The input:
^^^^^^^^

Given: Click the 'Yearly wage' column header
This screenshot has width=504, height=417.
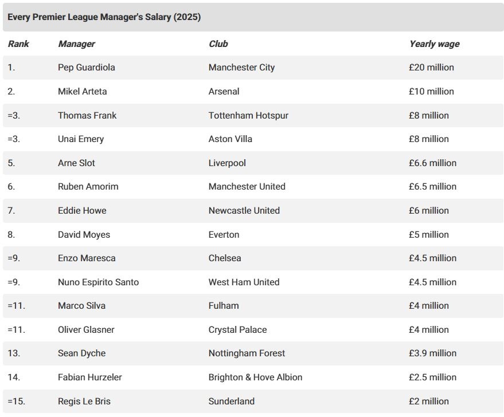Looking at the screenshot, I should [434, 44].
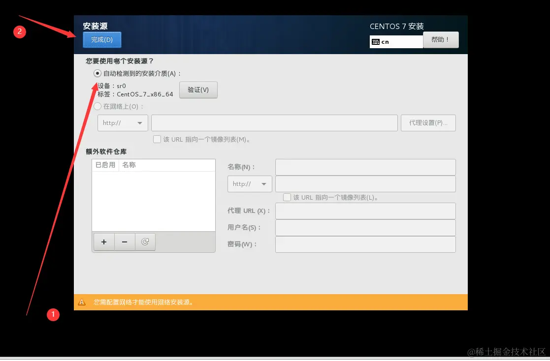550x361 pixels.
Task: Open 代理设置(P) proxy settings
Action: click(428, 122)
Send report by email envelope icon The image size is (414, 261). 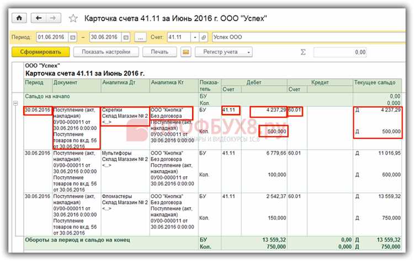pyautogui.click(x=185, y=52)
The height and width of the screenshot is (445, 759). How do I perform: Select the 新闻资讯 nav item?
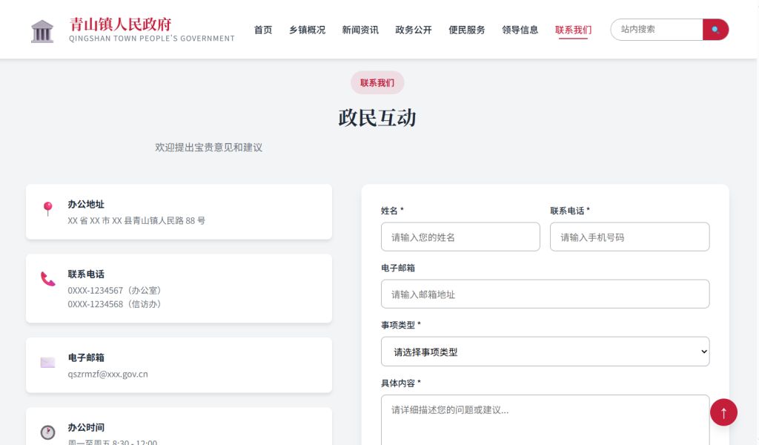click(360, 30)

^^^^^^^^

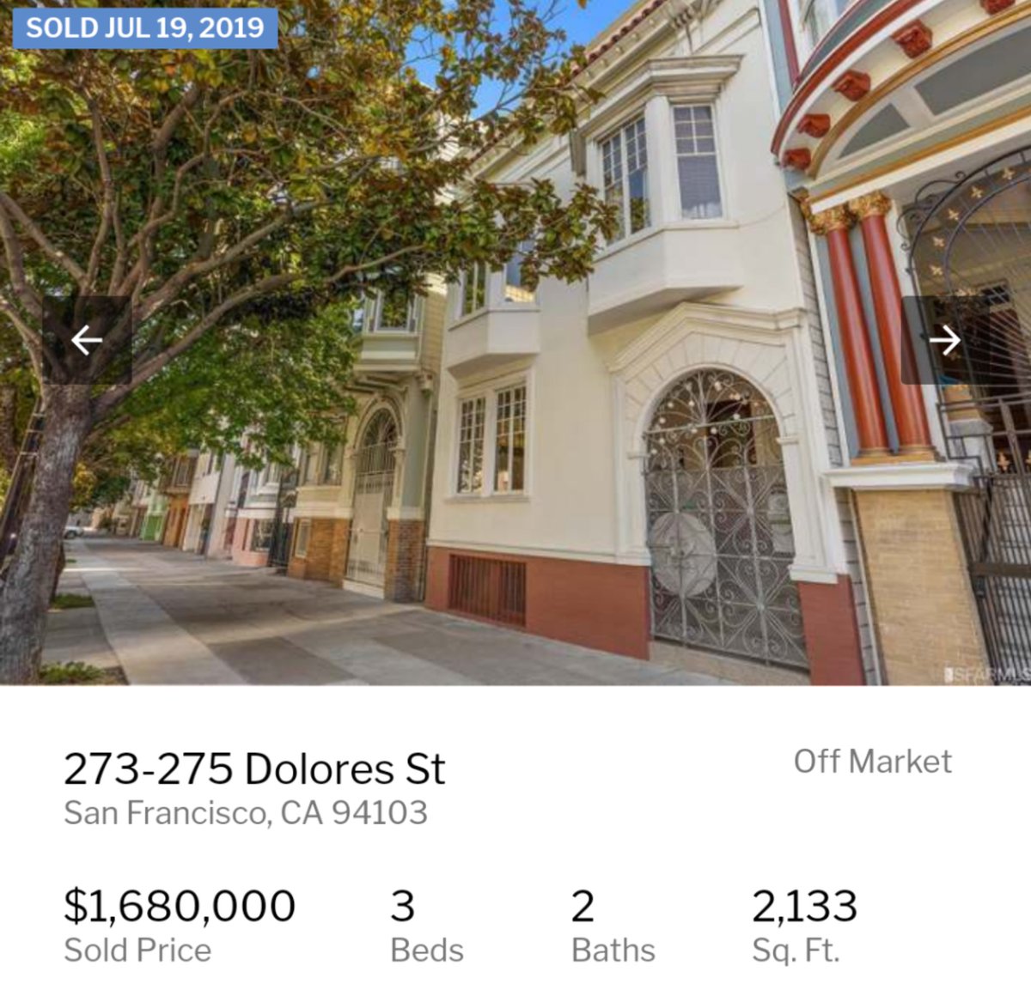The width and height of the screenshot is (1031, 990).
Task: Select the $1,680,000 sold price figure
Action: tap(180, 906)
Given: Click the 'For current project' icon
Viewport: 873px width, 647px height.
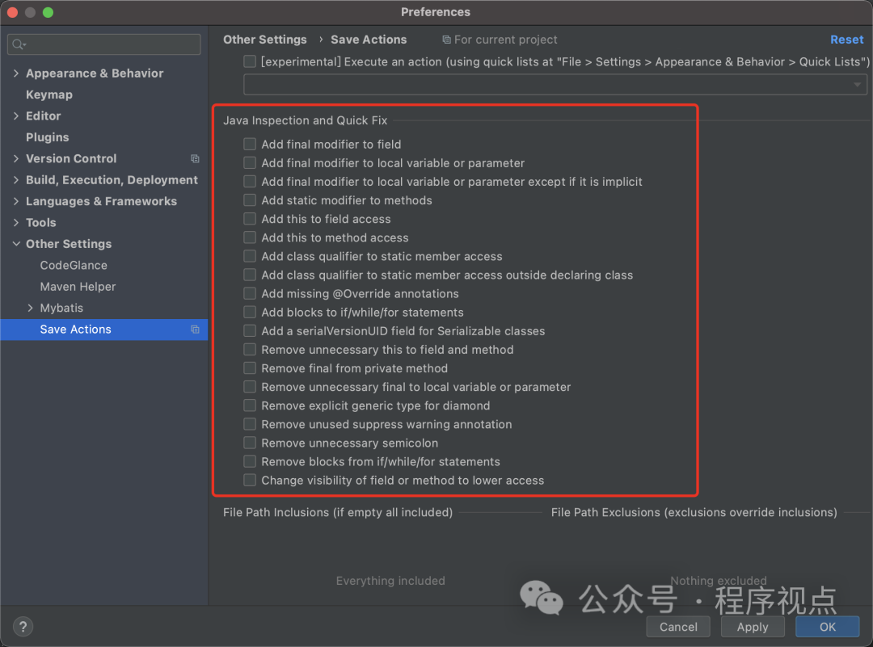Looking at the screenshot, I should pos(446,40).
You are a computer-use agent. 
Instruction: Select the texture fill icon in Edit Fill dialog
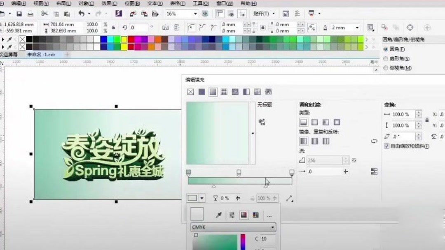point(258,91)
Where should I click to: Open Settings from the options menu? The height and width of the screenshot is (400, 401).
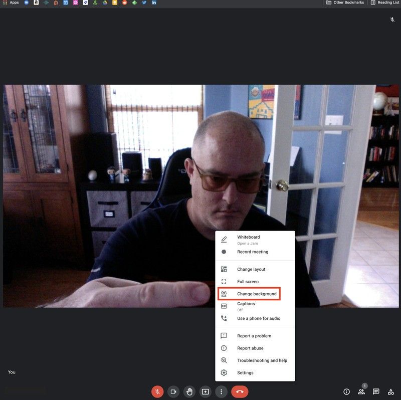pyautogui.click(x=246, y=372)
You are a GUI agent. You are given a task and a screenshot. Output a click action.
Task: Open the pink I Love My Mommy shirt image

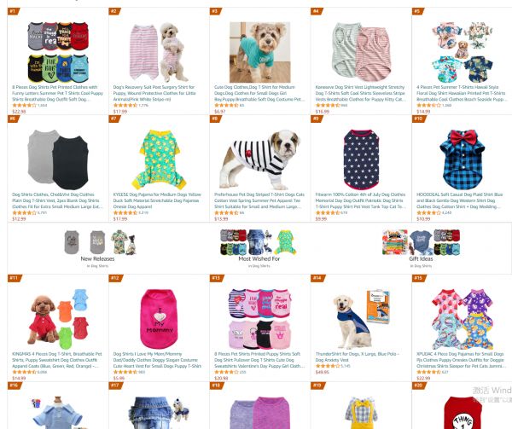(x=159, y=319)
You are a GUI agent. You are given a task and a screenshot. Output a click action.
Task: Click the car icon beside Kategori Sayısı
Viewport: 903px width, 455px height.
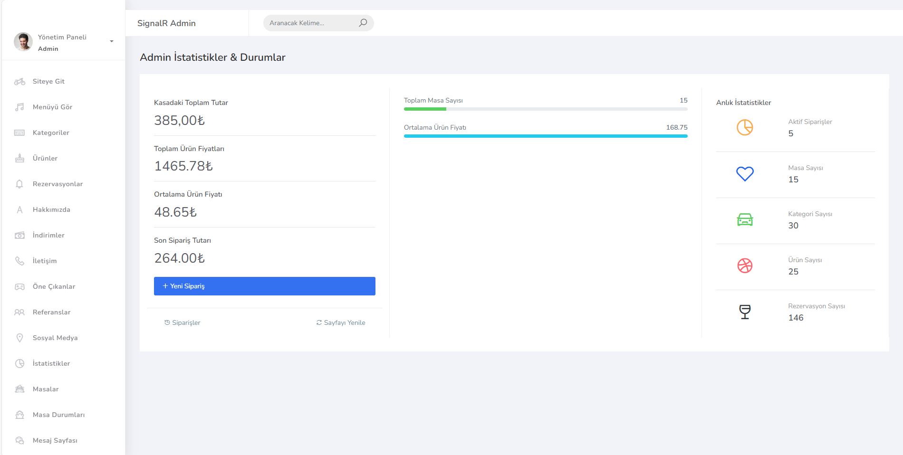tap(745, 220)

^^^^^^^^

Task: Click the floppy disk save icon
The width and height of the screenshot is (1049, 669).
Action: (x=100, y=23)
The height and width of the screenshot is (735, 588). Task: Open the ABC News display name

^^^^^^^^

Problem requirements:
Will you return exactly the lines above from the one with "Task: Click the floppy disk save icon" down to the one with "The height and width of the screenshot is (735, 588).", counting both as part of the range?

Exercise result:
Task: Click the floppy disk save icon
The width and height of the screenshot is (1049, 669).
Action: (x=100, y=23)
The height and width of the screenshot is (735, 588). Task: Open the ABC News display name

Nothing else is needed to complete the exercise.